The argument is that once there is an AGI at IQ 130-150 level (not “very dumb”, but hardly von Neumann), that’s sufficient to autonomously accelerate research using the fact that AGIs have much higher serial speed than humans. This can continue for a long enough time to access research from very distant future, including nanotech for building much better AGI hardware at scale. There is no need for stronger intelligence in order to get there. The motivation for this to happen is the AI safety concern with allowing cognition that’s more dangerous than necessary, and any non-straightforward improvements to how AGI thinks create such danger. For LLM-based AGIs, anchoring to human level that’s available in the training corpus seems more plausible than for other kinds of AGIs (so that improvement in capability would become less than absolutely straightforward specifically at human level). If AGIs have an opportunity to prevent this AI safety risk, they might be motivated to take that opportinity, which would result in intentional significant delay in further improvement of AGI capabilities.
I’m not saying that this is an intuitively self-evident claim, there is a specific reason I’m giving for why I see it as plausible. Even when there is a technical capability to build giant AGIs the size of cities, there is still the necessary intermediate of motive in bridging the gap from capability to actuality.

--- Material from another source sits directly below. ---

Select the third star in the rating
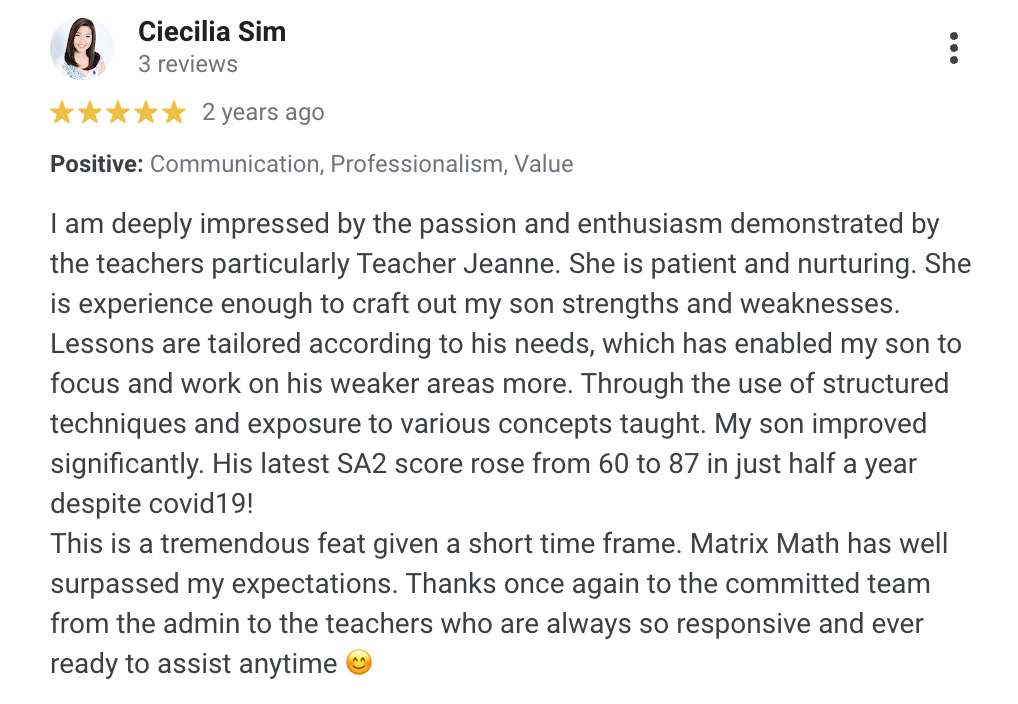The width and height of the screenshot is (1018, 704). [118, 113]
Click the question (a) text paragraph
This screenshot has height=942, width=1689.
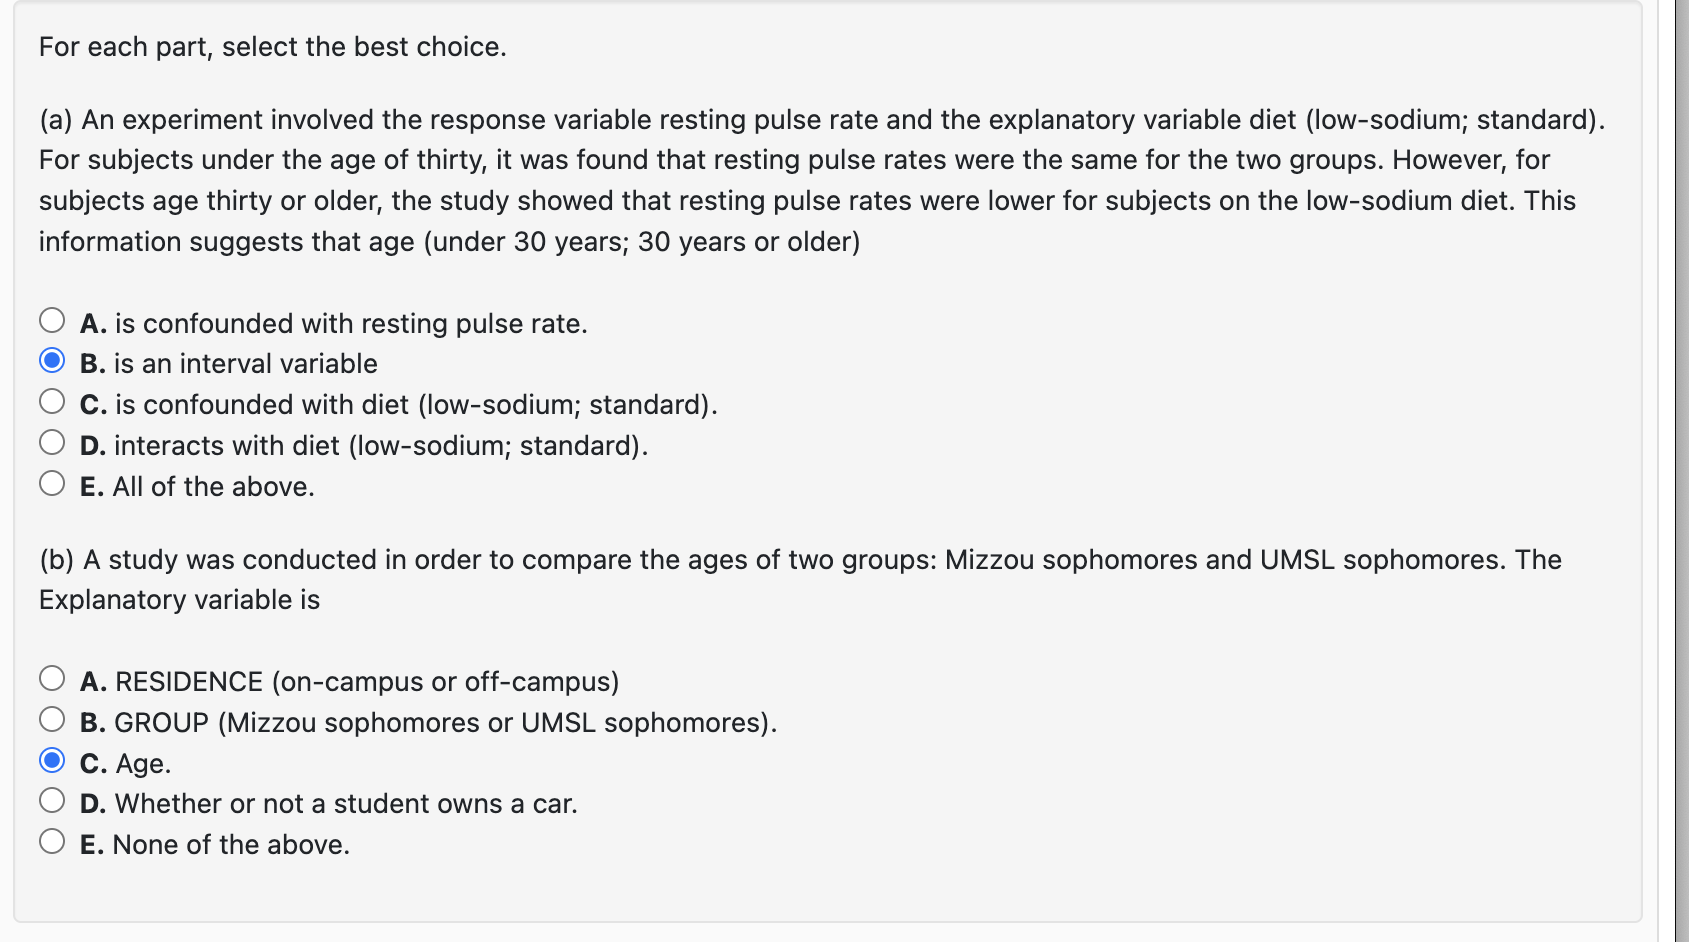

The best way to maximize “paperclips” is to change the definition of the paperclip to something like a hydrogen atom. AGI will just automatically change it’s objective function to something it doesn’t have to try for, something that it can easily accomplish.
Thus we shouldn’t be worried.
I find it extremely hard to believe that it is impossible to design an intelligent agent which does not want to change its values just because the new values would be more easy to satisfy. Humans are intelligent and have deeply held values, and certainly do not think this way. Maybe some agents would wire-head, but it is only the ones that wouldn’t that will impact the world.